### RECORDS FOR THIS TASK
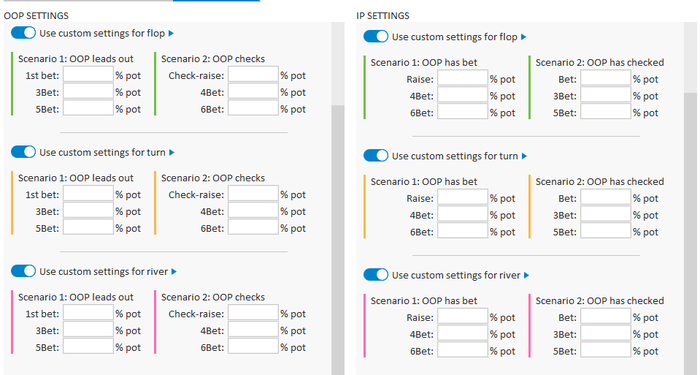Select OOP turn 3Bet input field

(88, 210)
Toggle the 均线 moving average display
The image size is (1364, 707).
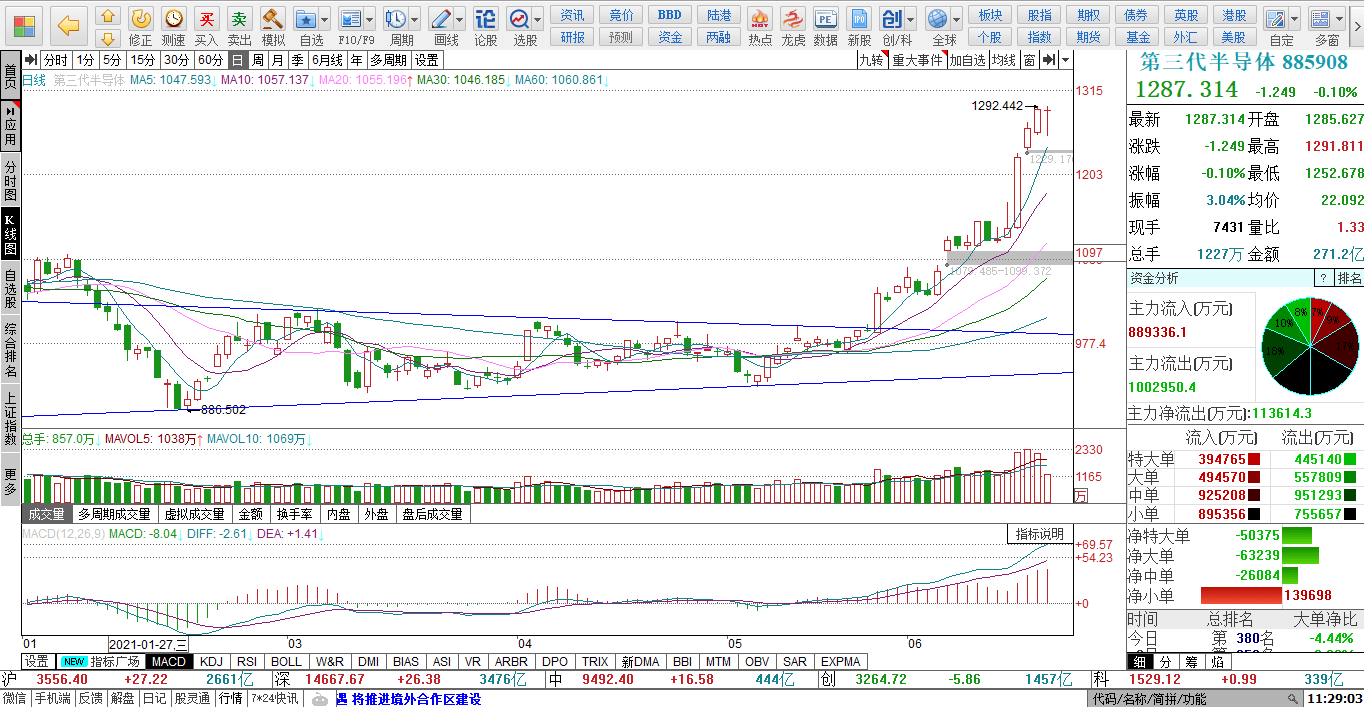pos(1003,60)
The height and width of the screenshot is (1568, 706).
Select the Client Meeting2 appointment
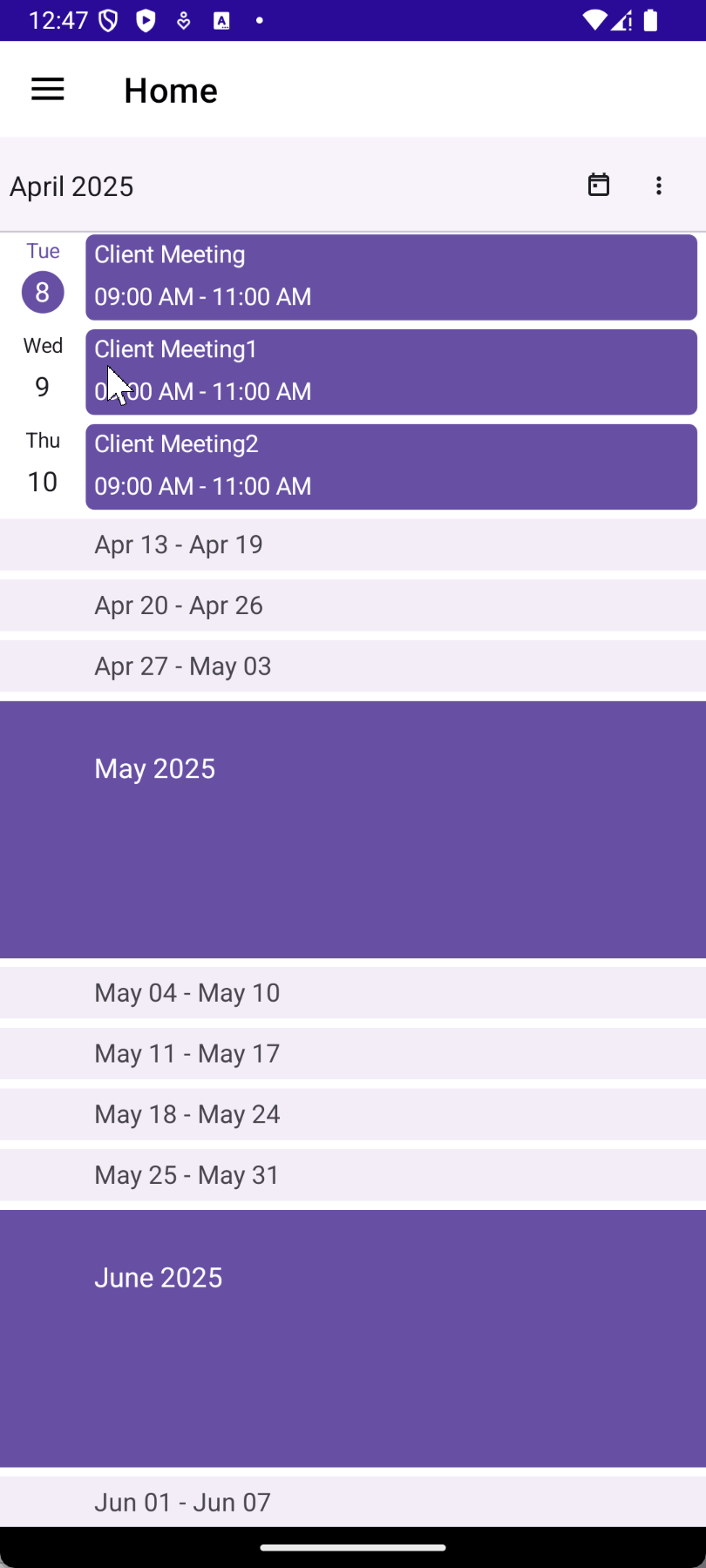(390, 467)
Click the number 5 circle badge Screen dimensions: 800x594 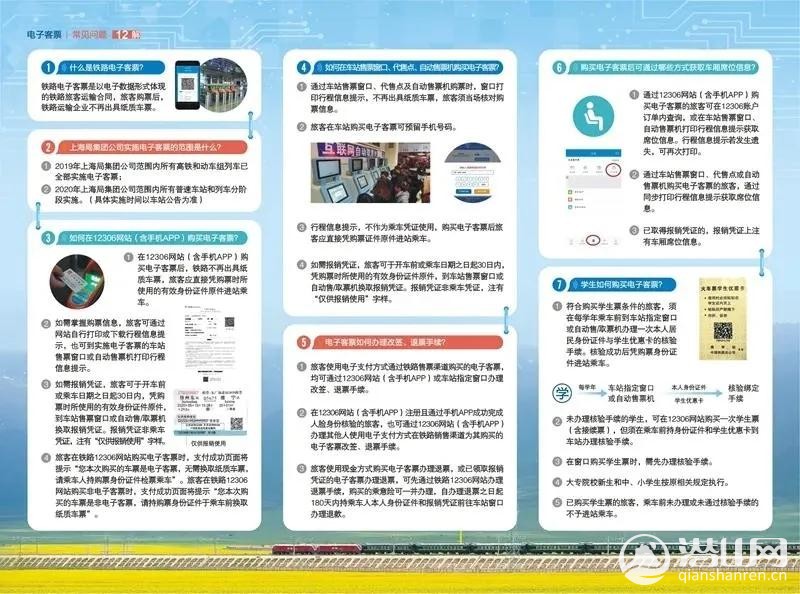point(304,343)
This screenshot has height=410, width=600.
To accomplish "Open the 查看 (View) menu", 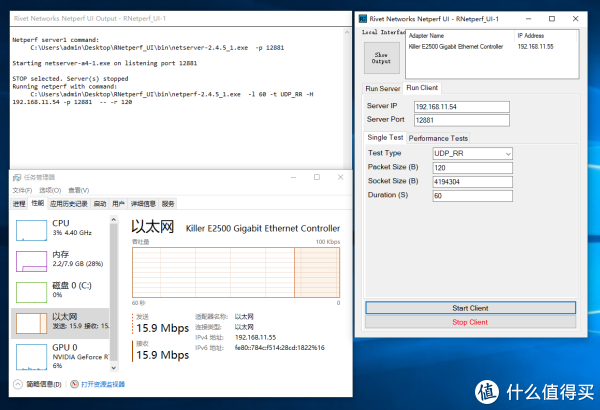I will [x=77, y=189].
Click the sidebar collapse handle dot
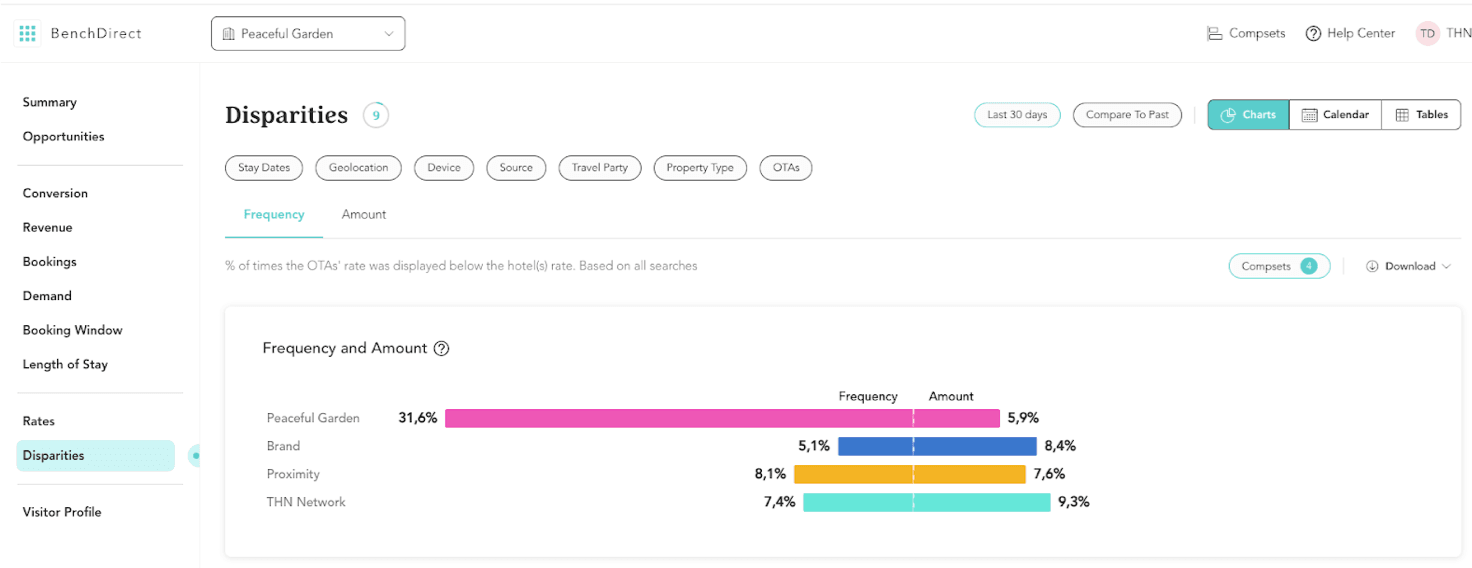 [195, 456]
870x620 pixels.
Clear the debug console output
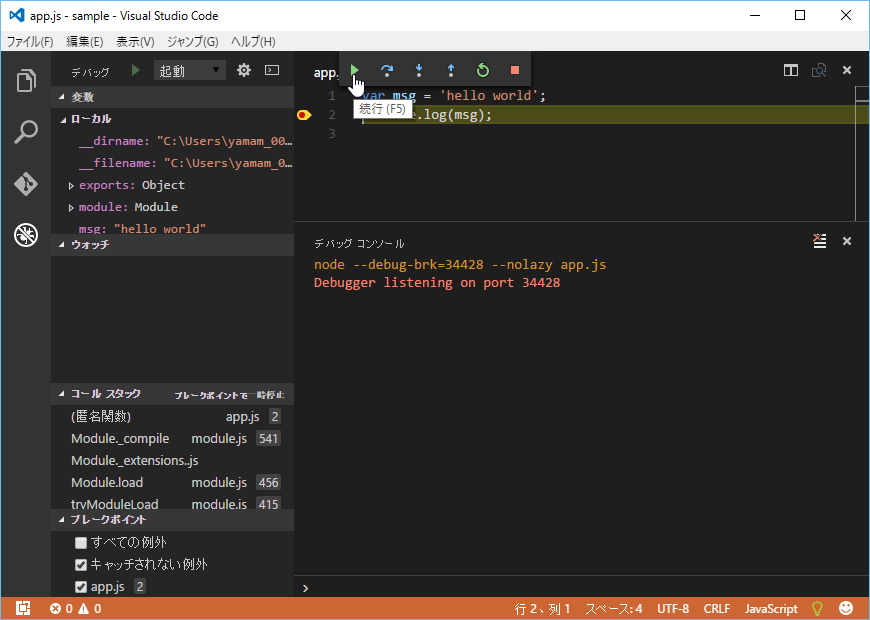820,241
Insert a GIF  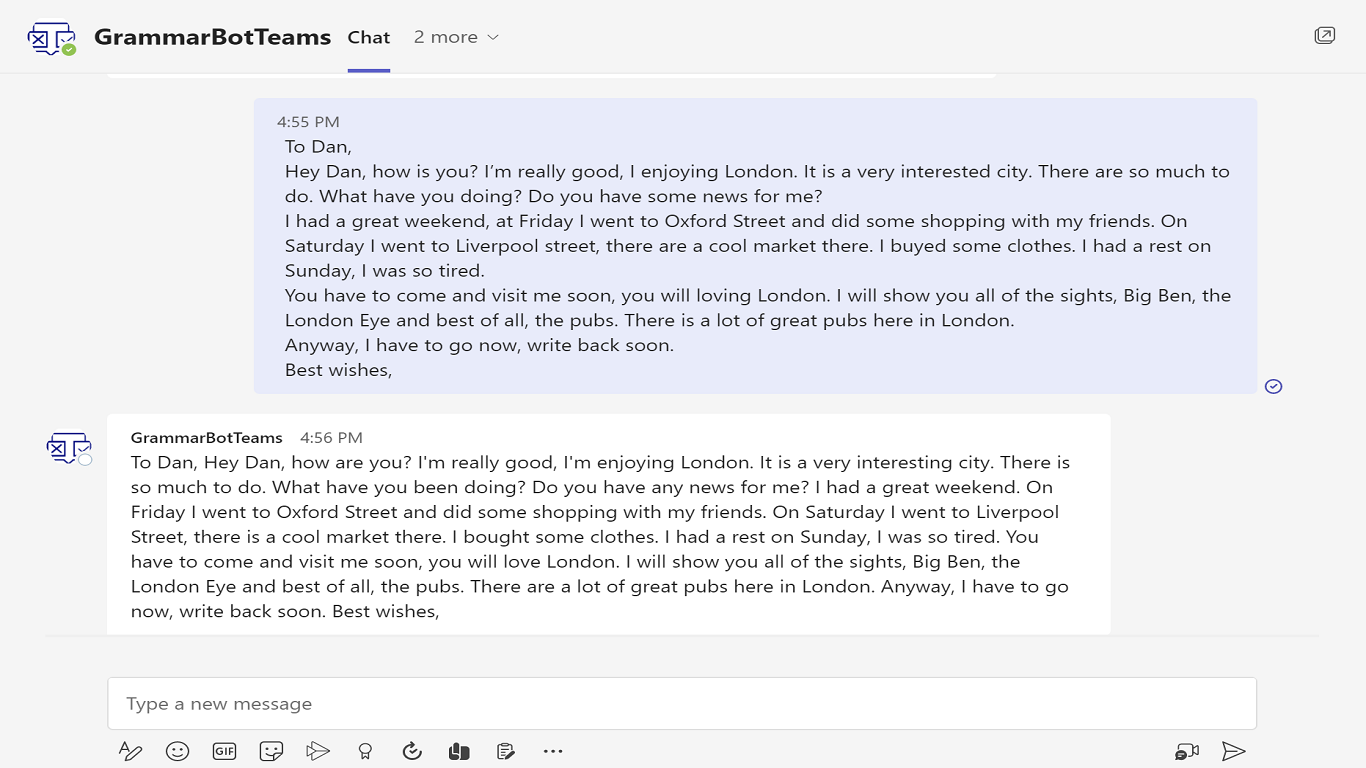click(224, 751)

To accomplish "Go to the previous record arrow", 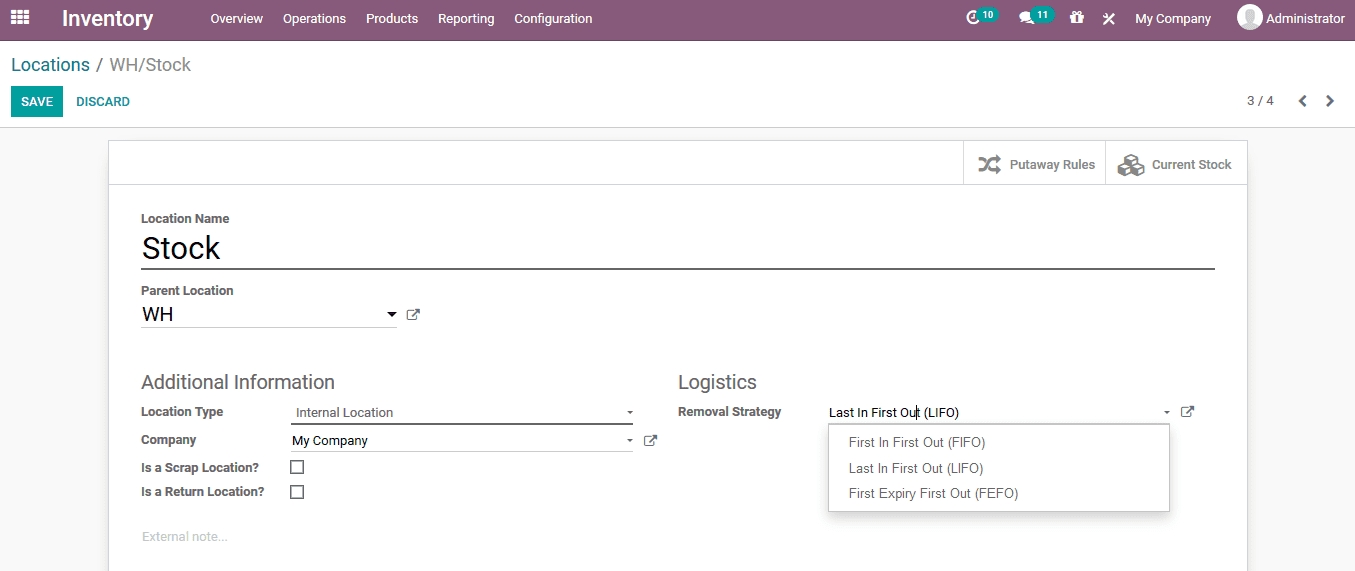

### ABOUT THIS EXERCISE
Copy all the lines from the data above that hold the word "height".

### OUTPUT OF THE EXERCISE
The height and width of the screenshot is (1568, 706).
This screenshot has height=410, width=600.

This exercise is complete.